Rix had not seen it spring. It was soaring towards him, twenty feet in a single leap, and he only just got his sword up in time to stab at its heart. Its claws batted the blade aside and it tumbled the other way. Tobry, swinging wildly, trimmed fur off its left shoulder and Rix pinked it in the chest, though not deeply enough to do real damage.
Again it slashed at the flat of the blade, nearly tearing it out of his hand and throwing him off-balance. It swiped at his unprotected throat but Tobry’s savage thrust tore through its gullet and out the side of its neck.

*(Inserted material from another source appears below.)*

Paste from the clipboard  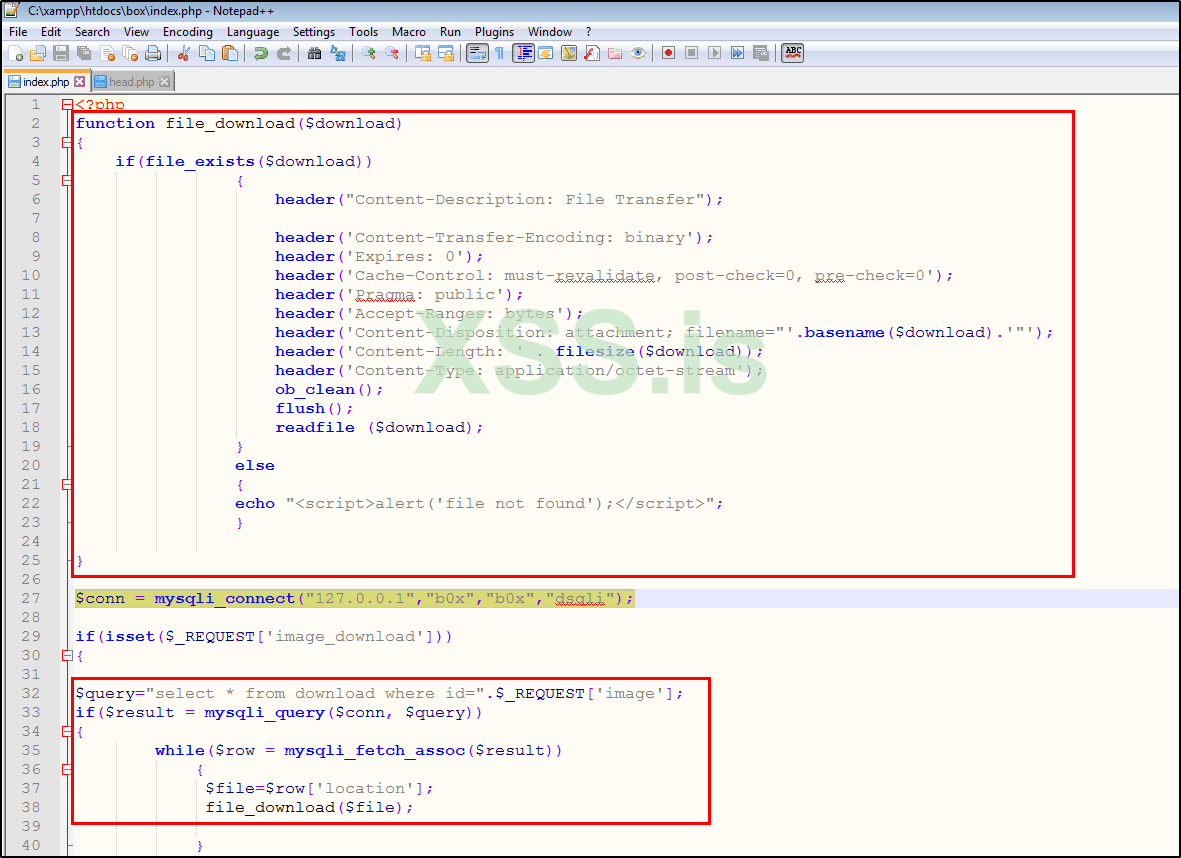(230, 52)

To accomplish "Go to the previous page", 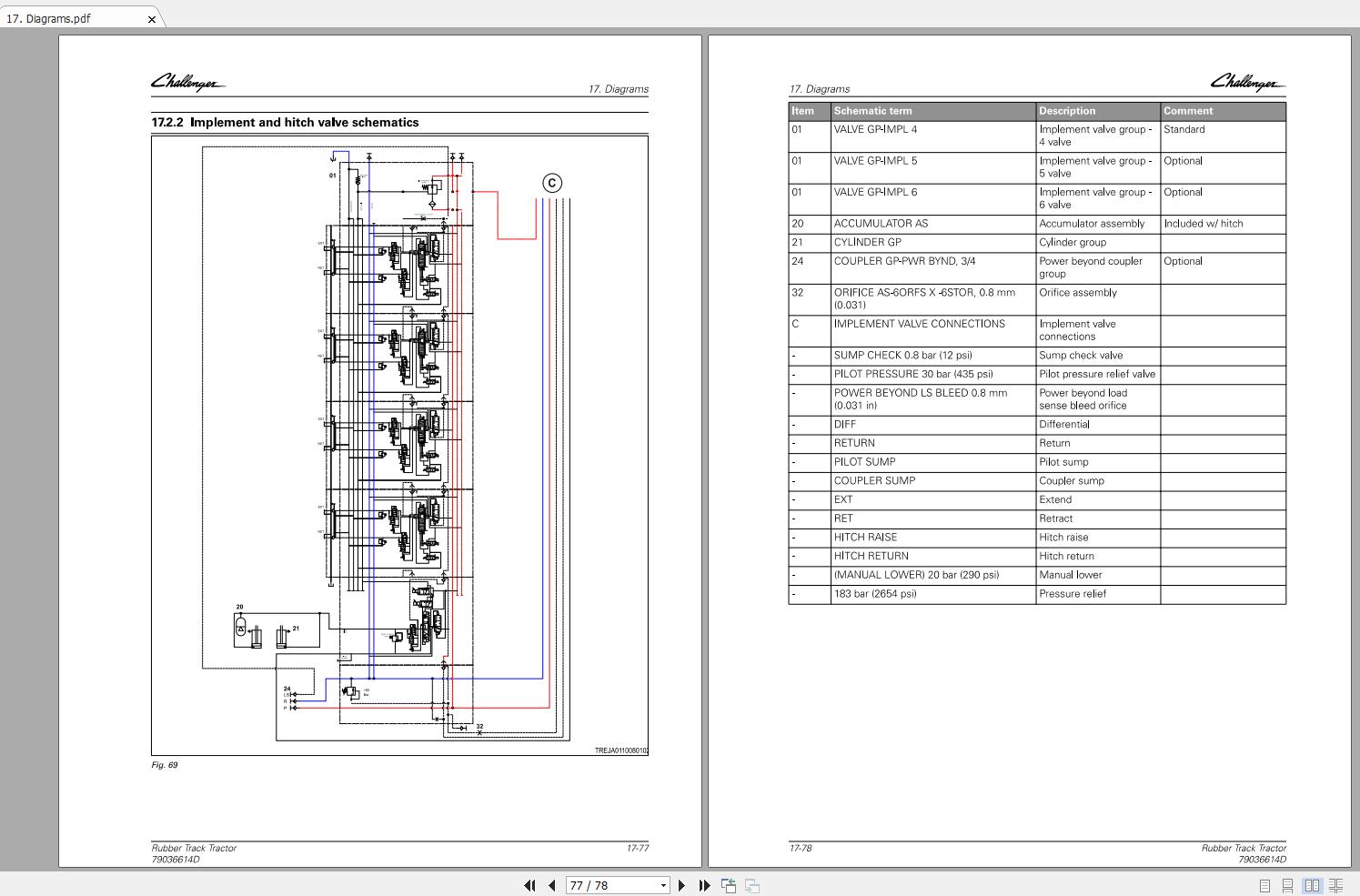I will 551,885.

The caitsthe shot backwards, blood spurting from both wounds, then began to shift to the more powerful and deadly human-form.
‘Now!’ Rix and Tobry yelled together.
Rix’s blade went through its neck, aimed for the spine, and severed it. Not even that could kill a caitsthe, but until it finished shifting and the damage was repaired it would be paralysed from the neck down.